● **Text section**:
--------------------------------------------------
Re: How it feels to withdraw feeding from newborn babies
Neonatal Palliative care – a reflection on current GMC guidance
I read with interest the recent BMJ article entitled: ‘How it feels to withdraw feeding from a newborn baby.’ Although I appreciate that this is an interesting and poignant reflection, I do not believe that the piece represents current practice in the UK, or aligns the case to current UK guidance1,2,3.
The article references the American4 and Canadian5 guidance on the subject, which indeed suggests that it may be ethically appropriate to withdraw feed and fluids under certain carefully delineated conditions. It is interesting to note that the research underpinning this guidance mostly relates to adults, and refers to a lack of hunger and thirst in those who are approaching death. It would be extremely difficult to assume that babies who are facing death because of congenital abnormalities are similar to cachectic adults dying from cancer. It is a huge supposition to think that such infants do not feel hunger, or thirst.
The General Medical Council (GMC)1 provides a detailed framework for the provision of food and fluid during ‘end of life’ care. The guidance specifically acknowledges concerns that a patient who is not able to talk about how they feel may yet be experiencing distressing symptoms and may be suffering. The guidance suggests that where death may not be imminent (as in this described case) ‘you must be prepared to provide these treatments’ (clinically assisted nutrition/hydration) and that you may then have further discussions with the patient’s family to decide whether such treatments will provide overall benefit to the patient. If the decision is that clinically assisted nutrition and hydration will cause unbearable suffering for the patient, the suggestion is that a second opinion and possibly legal advice will be necessary.
Any clinician providing end of life care would do well to reflect on the basic principles underlying palliative care, as enshrined in the WHO definition6 ‘an approach that improves the quality of life of patients and their families facing the problem associated with life-threatening illness, through the prevention and relief of suffering…’
Dr L de Rooy
St George’s Hospital NHS Trust
1. Treatment and care towards the end of life: good practice in decision making. General Medical council, May 2010. Available at http://www.gmc-uk.org/guidance/ethical_guidance.asp
2. Association for Children’s Palliative Care. (ACT) A neonatal Pathway for Babies with Palliative Care Needs. Katrina McNamara-Goodger. November 2009
3. British Association of Perinatal Medicine: Palliative Care (supportive and end of life care). A Framework for Clinical practice in Perinatal Medicine, August 2010, at: http://www.bapm.org/media/documents/P%20alliative%20Care%20Report%20fina...
4. Diekema DS, Botkin JR. Committee on Bioethics. Clinical report- foregoing medically provided nutrition and hydration in children. Pediatrics 2009;124:813-22.
5. Tsai E. Withholding and withdrawing artificial nutrition and hydration. Paediatrc Child Health 2011;16:241-2.
--------------------------------------------------
● **Stored data**:

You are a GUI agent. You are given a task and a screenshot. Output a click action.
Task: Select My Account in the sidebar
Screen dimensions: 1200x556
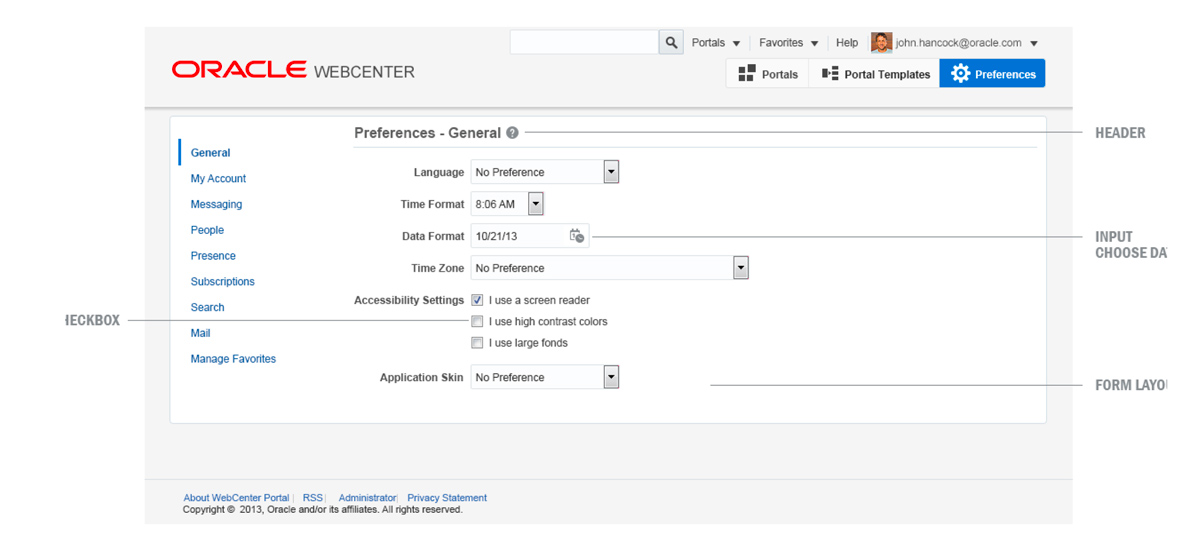[x=218, y=178]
--------------------------------------------------
● **Problem set**:
1. List the countries whose guidance on nutrition and hydration the letter on neonatal palliative care mentions.
2. In the letter on neonatal palliative care, what does the GMC guidance say is needed if the decision is that clinically assisted nutrition and hydration will cause the patient unbearable suffering?

● **Answers to the exercises**:
1.
United States
Canada
United Kingdom

2. A second opinion and possibly legal advice.